I don’t think this is the right place for that discussion.
But it would help the OP better formulate his question. He’s thinking he needs to internalize Bayes theorem, when in fact what is really important is that he needs to understand probability theory, of which Bayes theorem is one manifestation. Note that Bayesianism describes a philosophical movement, not scientific or mathematical. You don’t find statisticians discussing probability theory along such tribal lines. So asking tribalistic questions is perhaps not the best strategy to tease out understanding of the underlying model.
On LessWrong, Bayesianism is probability theory. Moreover, it is bundled in with subjectivism about probability, determinism, many worlds theory etc. It all comes down .to whether the OP wants to become a rationalist, or a LessWrong rationalist, like deciding whether you want to be an economist or an Austrian school economist. If the former, some unlearning will be required.
I don’t think there a fixed concept of what a “LessWrong rationalist” happens to be. LW is fairly diverse.
There is a fixed concepts of LW rationalISM. There are also dissidents in the community.
I think GP means “people who mostly agree with a fairly ad hoc set of things EY believes.”
Given the limited amount of participation of EY on LW in the last years, I’m not even sure what EY believes today on a bunch of related questions.
There the CFAR research into practical rationality. Julia Galef wrote a post about how it changed her view of rationality. I’m not aware of public statements of EY that specify the extend to which he updated on those questions. To the extend that you presume that EY didn’t update, that behavior has little to do with “LW rationality” in any meaningful definition of the term.

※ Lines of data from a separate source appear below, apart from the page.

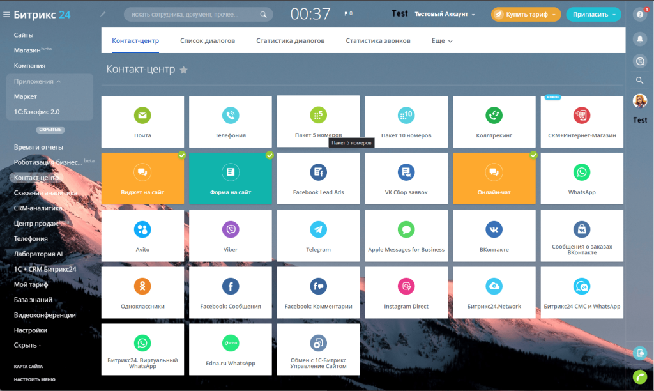Open Статистика звонков tab
This screenshot has height=391, width=654.
tap(378, 41)

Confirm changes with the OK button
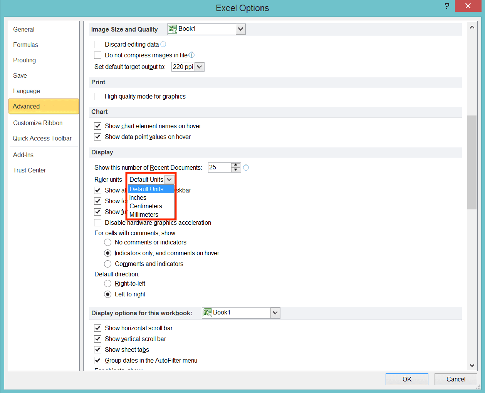tap(406, 379)
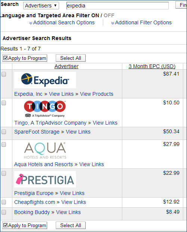Toggle the top Apply to Program checkbox
The height and width of the screenshot is (232, 187).
click(x=6, y=58)
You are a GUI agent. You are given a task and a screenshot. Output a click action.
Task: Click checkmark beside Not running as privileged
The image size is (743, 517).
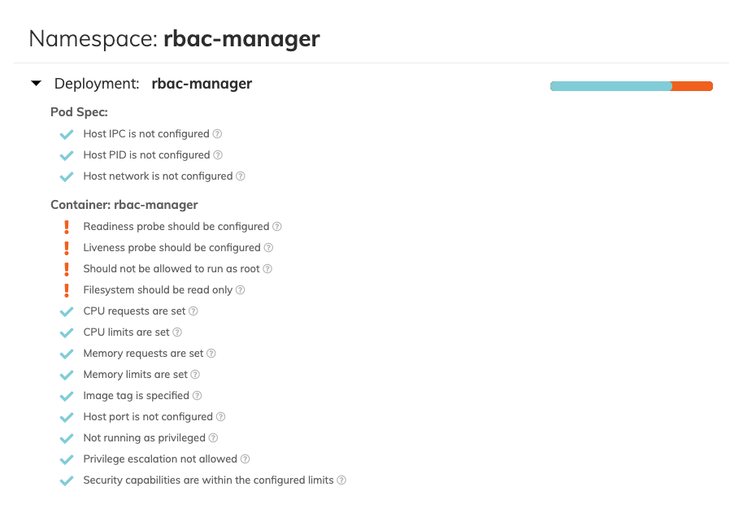67,437
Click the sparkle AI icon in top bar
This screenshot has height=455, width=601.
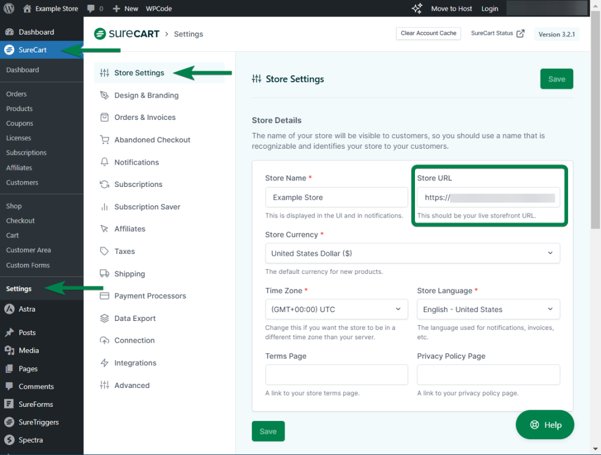[417, 9]
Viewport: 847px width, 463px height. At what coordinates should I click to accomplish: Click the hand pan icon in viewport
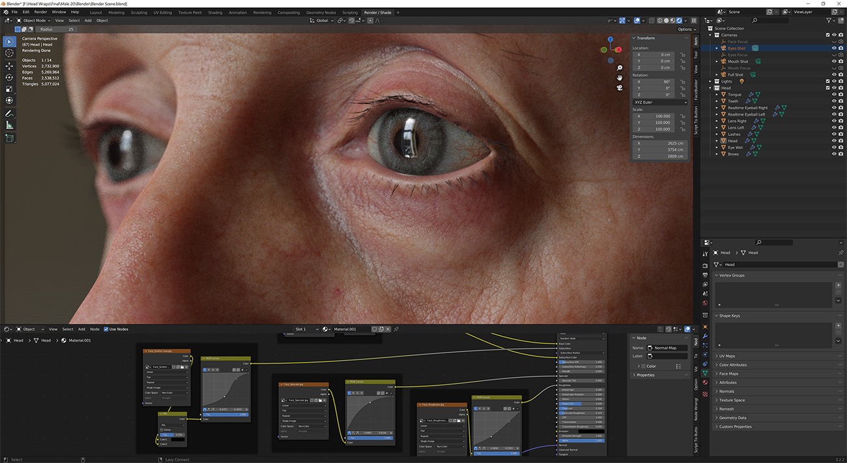620,77
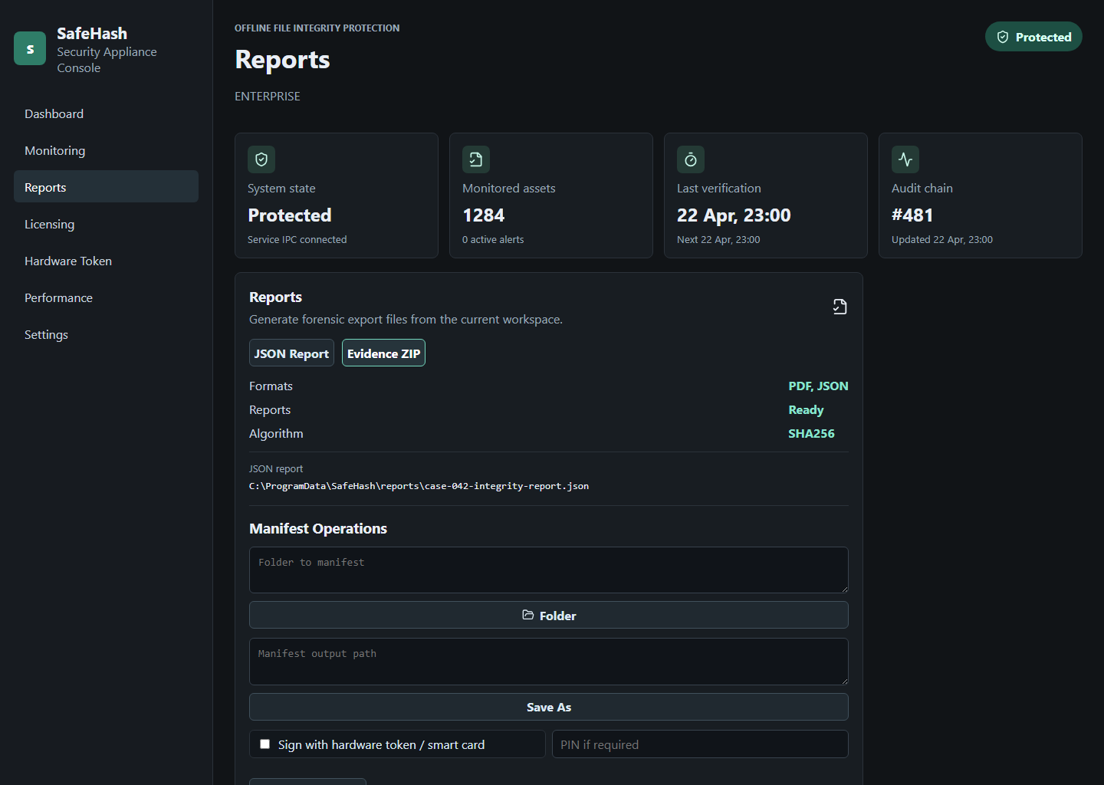
Task: Click the Last verification timer icon
Action: point(690,159)
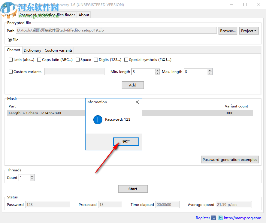The width and height of the screenshot is (266, 223).
Task: Confirm the password dialog with 确定
Action: 126,141
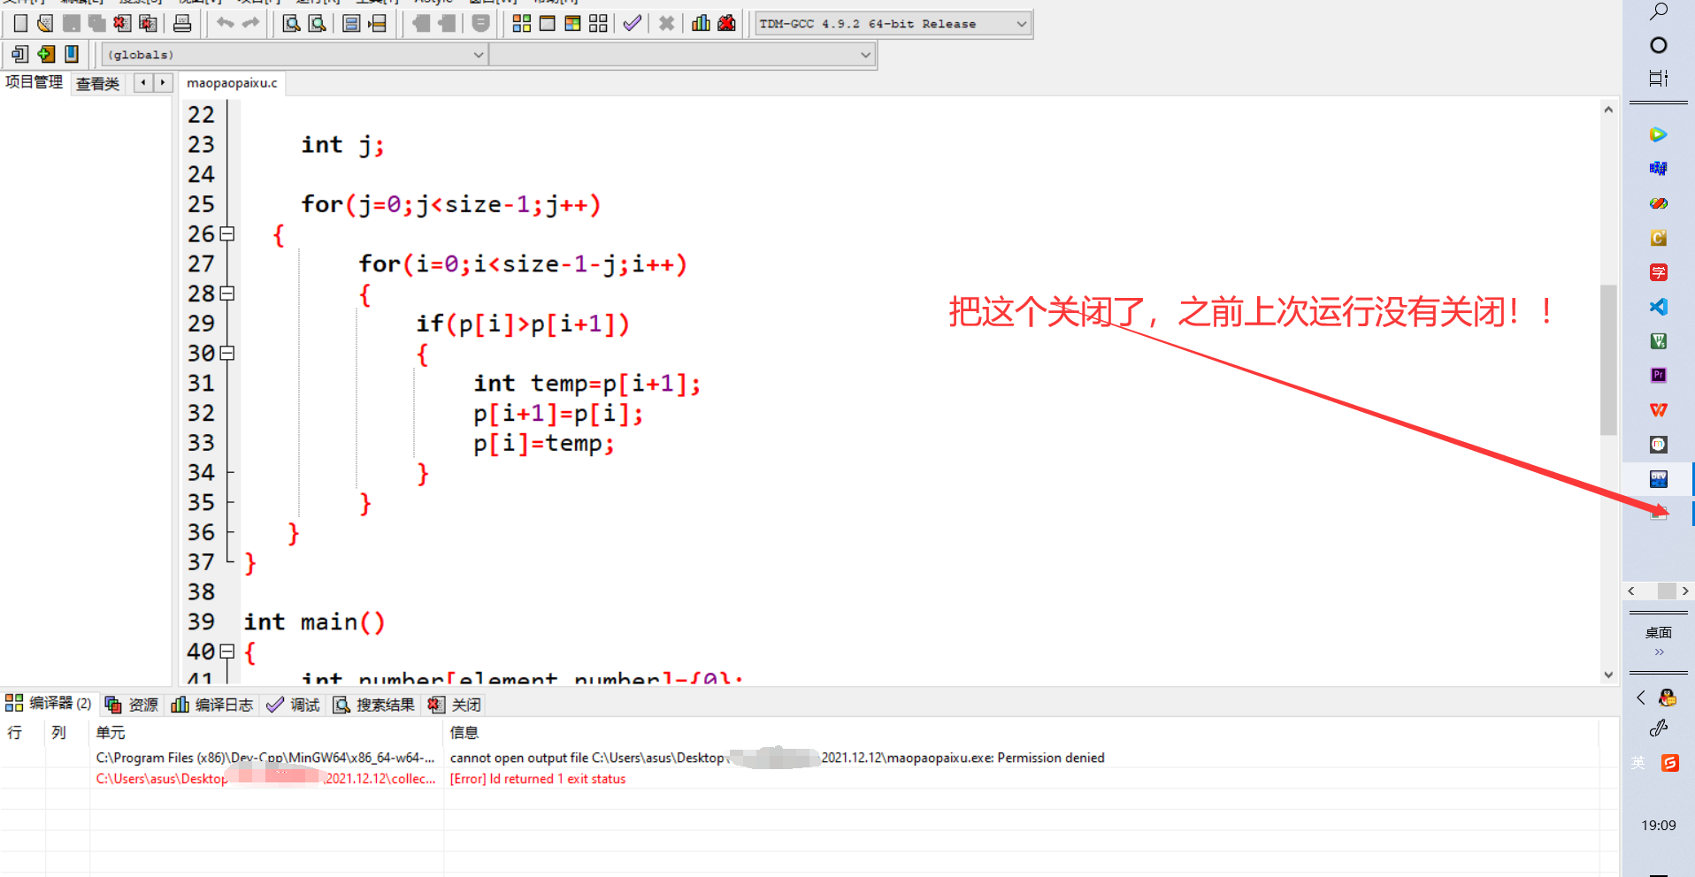Open the empty member function dropdown
Viewport: 1695px width, 877px height.
pos(864,54)
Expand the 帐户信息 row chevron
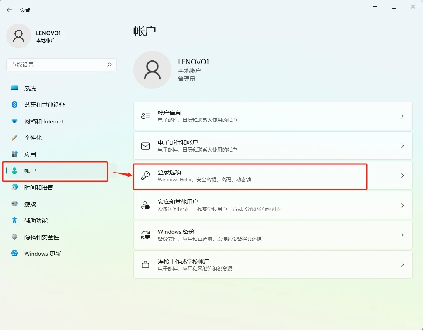The width and height of the screenshot is (423, 330). pyautogui.click(x=402, y=116)
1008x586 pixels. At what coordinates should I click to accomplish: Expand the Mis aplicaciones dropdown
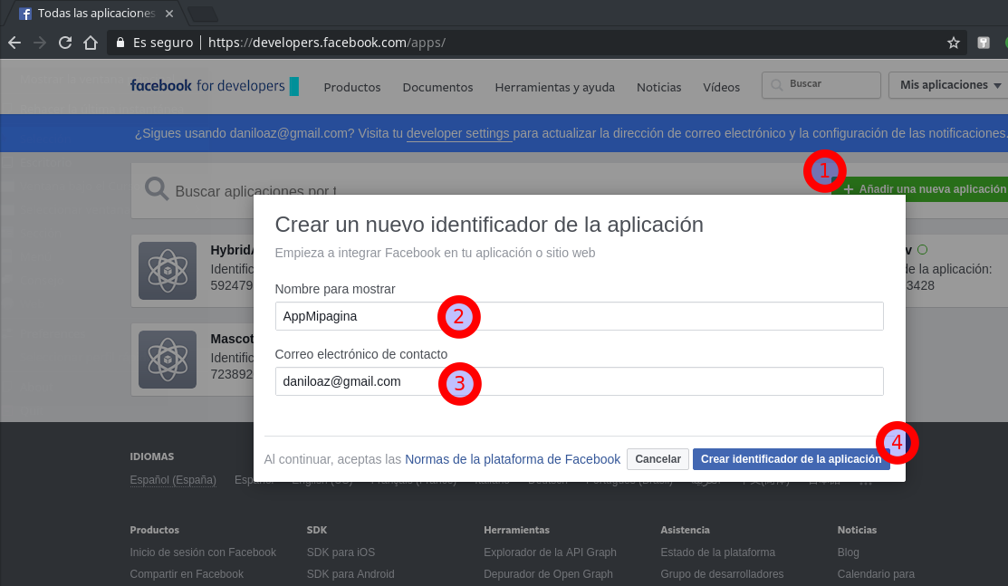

At the same time there are shared traits that distinguish people in the LW community. After my first LW meetup I noticed that a fellow meetup attended had a skateboard with a handle to get around. We talk about it’s use and how he saves a lot of time because it’s faster than walking. Then I asked him about the safety aspect.
He sincerely answered: “That’s a valid concern, I don’t know the numbers. I should research the numbers.”
Outside of LW nobody responds that way. If an anthropologist would go and study the people at our meetups, behavior like that would raise to his attention much more than agreeing with a stereotypical set of beliefs from the sequences.
The idea that the nature of an LW rationalists doesn’t get determined by behavior but by agreeing to some set of sequence claims, doesn’t really lead somewhere interesting.
I am not dissing the positive aspects of LW culture. After all, I am still here, aren’t I? I find much here quite valuable.
And anyways, this isn’t about what I think, I am giving my views of what GP means. Why are you perceiving this as an attack?
No.
If I remember right you however don’t see yourself as part of LW culture because you are contrarian on key claims. The same is likely true for TheAncientGeek. Being contrarian on things, however is quite essential LW behavior.
I’m not quite sure what you mean with that. Do you mean TheAncientGeek?